Von wegen offene Gesellschaft

Dass es nicht schon vorher Interesse gibt, ist so blind, wie etwa die Auftaktaktion der Organisation Die offene Gesellschaft, die im Sommer letztes Jahr zu einem gemeinsamen Mittagessen und Kennenlernen an vielen verschiedenen Orten in Deutschland aufgerufen hatte. Dafür errichtete Die offene Gesellschaft Holztische und Bänke an öffentlichen Orten, zum Beispiel auf dem Tempelhofer Feld in Berlin.

Alle durften mitmachen - nur machte eben überwiegend eine weiße Mittelschicht mit. Auch schien niemand auf dem Zettel zu haben, dass an diesem Tag auch das Zuckerfest, das Ende des Ramadan gefeiert wurde. Das Bankett der offenen Gesellschaft stand somit hoch aufgestellt inmitten eines Feldes, umgeben von muslimischen Familien, die mit Grill und Campingkocher auf dem Boden saßen. Von dem Tisch schallten manchmal Applaus-Ausbrüche herüber, die sicherlich sich selber galten. Die Welten blieben getrennt.

Nein, die gute Absicht reicht nicht. Denn wenn „Refugees" und andere Nichtweiße und Nichtdeutsche wie arme Würmchen behandelt werden, damit weiße Deutsche sich in ihrer Barmherzigkeit feiern können, dann hat das reale Konsequenzen für den Alltag all jener, die damit zum hilfsbedürftigen Objekt degradiert werden.

Nun mag man entgegnen, dass es in Zeiten von wiedererstarkendem Rechtsextremismus und rechtsextremer Gewalt doch eigentlich Wichtigeres gibt als solche Nuancen - Hauptsache, man setzt dem Hass etwas entgegen. Jein. Erstens sollte rechte Hetze nicht die Standards setzen. Zweitens: Wenn die deutsche Öffentlichkeit vom „Refugees Welcome" wegkäme, und die Menschen im Exil als politisch aktive Menschen wahrnähme, könnte auch der rechte Diskurs gebremst werden - denn der Fokus läge dann woanders: Statt über vermeintlich Kriminelle oder namenlose Opfer würde über namhafte Aktivist*innen, Künstler*innen, Journalist*innen gesprochen werden.
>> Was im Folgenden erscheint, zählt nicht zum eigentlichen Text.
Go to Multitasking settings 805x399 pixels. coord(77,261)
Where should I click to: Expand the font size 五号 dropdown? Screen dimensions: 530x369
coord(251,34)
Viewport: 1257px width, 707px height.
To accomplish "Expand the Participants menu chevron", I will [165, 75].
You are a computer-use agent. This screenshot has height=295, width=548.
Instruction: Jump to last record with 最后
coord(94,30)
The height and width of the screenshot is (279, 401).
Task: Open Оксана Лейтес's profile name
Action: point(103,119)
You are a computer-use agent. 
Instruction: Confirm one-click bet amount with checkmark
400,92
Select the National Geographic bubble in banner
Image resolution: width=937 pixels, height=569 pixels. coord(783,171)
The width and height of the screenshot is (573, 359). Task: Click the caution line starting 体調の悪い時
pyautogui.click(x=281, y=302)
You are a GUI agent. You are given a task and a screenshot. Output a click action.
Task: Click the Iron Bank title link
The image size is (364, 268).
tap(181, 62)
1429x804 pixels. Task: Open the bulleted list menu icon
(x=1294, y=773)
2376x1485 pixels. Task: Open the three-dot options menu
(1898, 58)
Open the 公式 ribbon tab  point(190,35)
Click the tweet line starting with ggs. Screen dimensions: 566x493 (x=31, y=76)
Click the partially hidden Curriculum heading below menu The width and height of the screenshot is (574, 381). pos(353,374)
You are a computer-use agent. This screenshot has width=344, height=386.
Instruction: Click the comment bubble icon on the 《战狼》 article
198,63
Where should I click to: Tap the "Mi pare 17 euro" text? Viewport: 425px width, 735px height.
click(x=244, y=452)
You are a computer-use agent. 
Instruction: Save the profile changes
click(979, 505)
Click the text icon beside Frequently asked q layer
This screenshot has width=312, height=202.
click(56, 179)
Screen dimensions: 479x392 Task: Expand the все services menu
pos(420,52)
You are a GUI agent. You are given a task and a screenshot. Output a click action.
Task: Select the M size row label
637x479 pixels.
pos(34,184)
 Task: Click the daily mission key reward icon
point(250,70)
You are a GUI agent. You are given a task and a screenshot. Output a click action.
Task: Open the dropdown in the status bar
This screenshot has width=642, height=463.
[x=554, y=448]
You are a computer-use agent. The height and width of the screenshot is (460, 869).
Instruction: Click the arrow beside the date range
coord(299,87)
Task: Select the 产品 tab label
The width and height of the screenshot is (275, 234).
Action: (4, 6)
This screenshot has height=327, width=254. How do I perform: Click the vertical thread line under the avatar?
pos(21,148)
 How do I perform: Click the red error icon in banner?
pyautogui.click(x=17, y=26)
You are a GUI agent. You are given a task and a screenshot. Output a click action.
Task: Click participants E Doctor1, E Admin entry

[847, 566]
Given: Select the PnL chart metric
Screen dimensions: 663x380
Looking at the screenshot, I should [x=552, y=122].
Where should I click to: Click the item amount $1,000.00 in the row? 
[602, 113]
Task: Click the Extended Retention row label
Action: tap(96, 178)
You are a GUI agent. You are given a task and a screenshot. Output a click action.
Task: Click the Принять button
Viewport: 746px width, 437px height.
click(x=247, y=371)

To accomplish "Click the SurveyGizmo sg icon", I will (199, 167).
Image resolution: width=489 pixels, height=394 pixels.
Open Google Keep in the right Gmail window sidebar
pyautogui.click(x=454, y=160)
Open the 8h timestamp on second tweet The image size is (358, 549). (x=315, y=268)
Klar: Auch die Reduzierung auf diesen politischen Background ist anstrengend, vor allem, wenn man im Exil irgendwann mal so etwas wie einen ganz normalen Alltag wiederfinden möchte. Warum also nicht ganz normal reden - oder auch mal überhaupt nicht. Wenn du weiß oder deutsch oder beides bist, kann es zuweilen wahnsinnig politisch sein, einfach mal die Klappe zu halten. Und zuzuhören.